> Избранный отрывок:

>>>>>

Еще в 962 г. крестился (от Рима) польский князь Мешко. Еще раньше христианской стала Чехия. На востоке преобладал ислам, но в остатках некогда могущественной Хазарии доминировало иудейство, последователи которого были и в Киеве: найдено письмо, происходящее из иудейской общины (кагала) Киева. К тому же, роль еврейских купцов в Восточной Европе продолжала сохраняться. Даже в Скандинавии тамошние языческие конунги все больше склонялись к христианизации, и не за горами было время, когда шведские короли крестились. Разумеется, не следует преувеличивать влияние на Руси ислама, а тем более иудаизма. Русь была обречена на христианизацию, и христианская религия пробивала себе дорогу вопреки всем препятствиям уже более ста лет. Владимир был осторожным и умным политиком, который стремился прозондировать все варианты и избрать из них лучший для своего народа.

<<<<<

> Раздел данных:
>>>>>

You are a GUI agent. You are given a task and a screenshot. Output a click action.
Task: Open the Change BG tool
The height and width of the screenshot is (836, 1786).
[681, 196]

<<<<<
>>>>>

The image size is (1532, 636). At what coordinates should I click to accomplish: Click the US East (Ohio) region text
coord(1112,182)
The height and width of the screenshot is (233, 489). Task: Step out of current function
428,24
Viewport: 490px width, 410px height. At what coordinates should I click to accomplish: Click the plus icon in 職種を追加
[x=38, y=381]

<<<<<

> Поставленная задача: Повторите полностью и без изменений приведенный выше отрывок о выборе веры на Руси.

> Ответ на задание:
Еще в 962 г. крестился (от Рима) польский князь Мешко. Еще раньше христианской стала Чехия. На востоке преобладал ислам, но в остатках некогда могущественной Хазарии доминировало иудейство, последователи которого были и в Киеве: найдено письмо, происходящее из иудейской общины (кагала) Киева. К тому же, роль еврейских купцов в Восточной Европе продолжала сохраняться. Даже в Скандинавии тамошние языческие конунги все больше склонялись к христианизации, и не за горами было время, когда шведские короли крестились. Разумеется, не следует преувеличивать влияние на Руси ислама, а тем более иудаизма. Русь была обречена на христианизацию, и христианская религия пробивала себе дорогу вопреки всем препятствиям уже более ста лет. Владимир был осторожным и умным политиком, который стремился прозондировать все варианты и избрать из них лучший для своего народа.